Showing this function on the Cantor set is onto [0,1]

Question

The excerpt below is taken from Rosenthal's A First Look at Rigorous Probability. $K$ refers to the cantor set.

My question refers to the statement "It is easily checked that $f(K) =[0,1]$. I am thinking that this can by proved by taking any number in $[0,1]$, writing the binary expansion for it (that is, write it of the form $\sum_{n=1}^\infty b_n\cdot2^{-n},\ b_n\in \{0,1\}$ and then show that there is a point in the cantor set that will give $d_n = b_n \forall n$. How would I do this last step? That is, how would I show that such a point exists in the cantor set, $K$?

To state the question again: how I would show that there is a $y\in K$ which corresponds to some point in $[0,1]$?

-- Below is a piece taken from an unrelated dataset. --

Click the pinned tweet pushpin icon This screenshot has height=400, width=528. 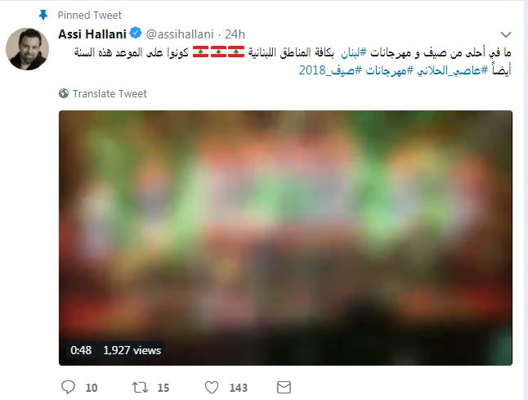coord(43,15)
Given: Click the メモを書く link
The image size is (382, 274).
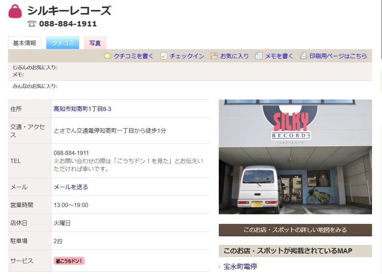Looking at the screenshot, I should click(279, 56).

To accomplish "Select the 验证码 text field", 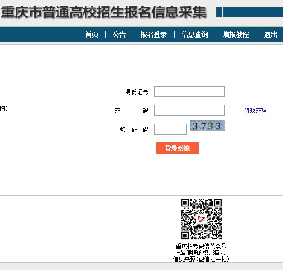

A secondary question is: Can we show that $f(K) = [0,1]$, where $f$ is as in the attached image, without explicitly using binary/ternary expansions, and preferably also not using compactness? It is not important that this secondary question is answered: if the first question is answered and this one is not, I will select an answer for the question and then probably just create a separate question eventually for this and add a bounty if necessary.

Thank you.

Note: This question is technically addressed here, but the answers seems to say to me "here is a function, it is a surjection, without explaining why it is a surjection.

Answer 1

The quoted argument is probably intended to be filled in as follows. Let $x\in[0,1]$; then $x$ has a binary expansion

$$x=\sum_{k\ge 1}\frac{b_k}{2^k}\;,$$

where each $b_k\in\{0,1\}$. The sequence $\langle b_k:k\in\Bbb Z^+\rangle$ now defines a nest of closed intervals as follows.

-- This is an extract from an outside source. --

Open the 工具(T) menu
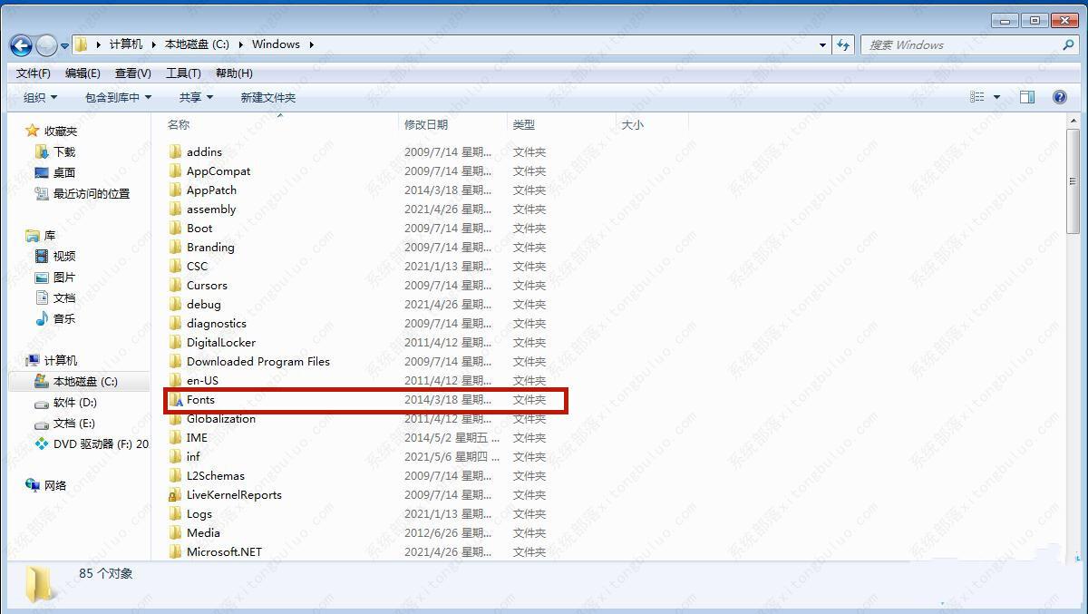click(x=183, y=73)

Let $I_0=[0,1]$. Given $I_k$ for some $k\in\Bbb N$, let $I_{k+1}$ be the closed left third of $I_k$ if $b_{k+1}=0$, and let $I_{k+1}$ be the right closed third of $I_k$ if $b_{k+1}=1$. The sequence $\langle I_k:k\in\Bbb N\rangle$ is a decreasing nest of closed intervals, so $\bigcap_{k\in\Bbb N}I_k\ne\varnothing$. On the other hand, the length of $I_k$ is $3^{-k}$, so the diameter of $\bigcap_{k\in\Bbb N}I_k$ is $0$, and it follows that there is a unique $y\in\bigcap_{k\in\Bbb N}I_k$.

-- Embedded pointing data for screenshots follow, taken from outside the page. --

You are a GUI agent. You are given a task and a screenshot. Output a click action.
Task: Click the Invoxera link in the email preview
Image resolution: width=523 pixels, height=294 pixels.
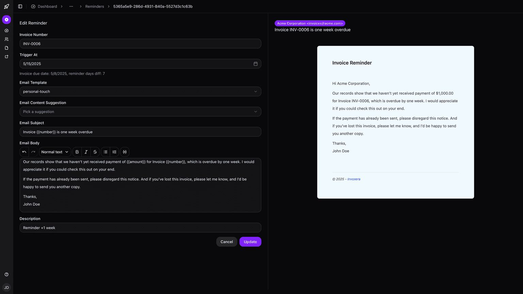click(x=354, y=179)
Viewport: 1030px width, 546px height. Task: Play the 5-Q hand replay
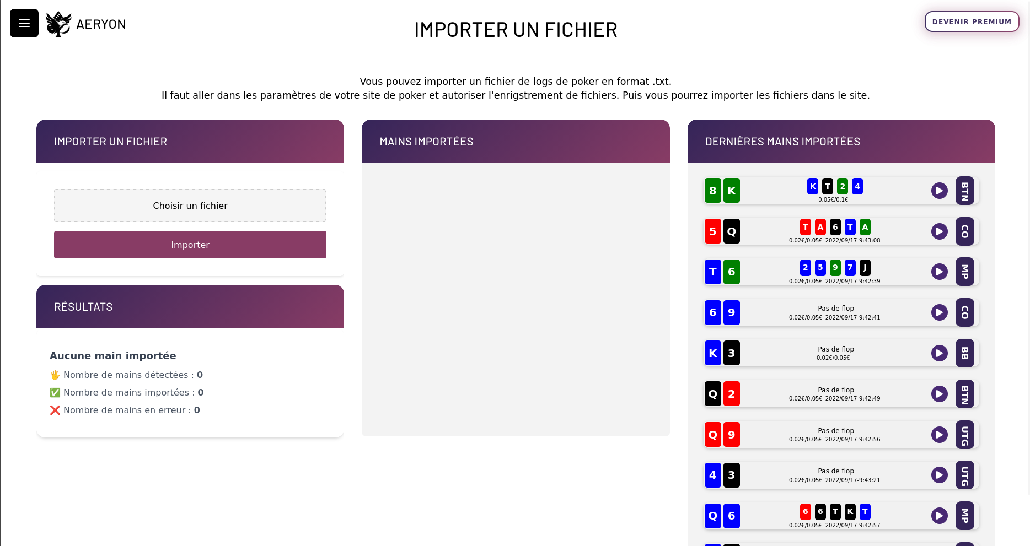[x=939, y=231]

All that remains is to verify that $x=f(y)$, which can be done by showing that $b_k=d_k(y)$ for each $k\in\Bbb Z^+$. But this is clear from the construction of the intervals $I_k$: for each $k\in\Bbb N$ we have $d_{k+1}(y)=0$ iff $y$ is to the left of the nearest open interval removed at step $k+1$ iff $I_{k+1}$ is the closed left third of $I_k$ iff $b_{k+1}=0$.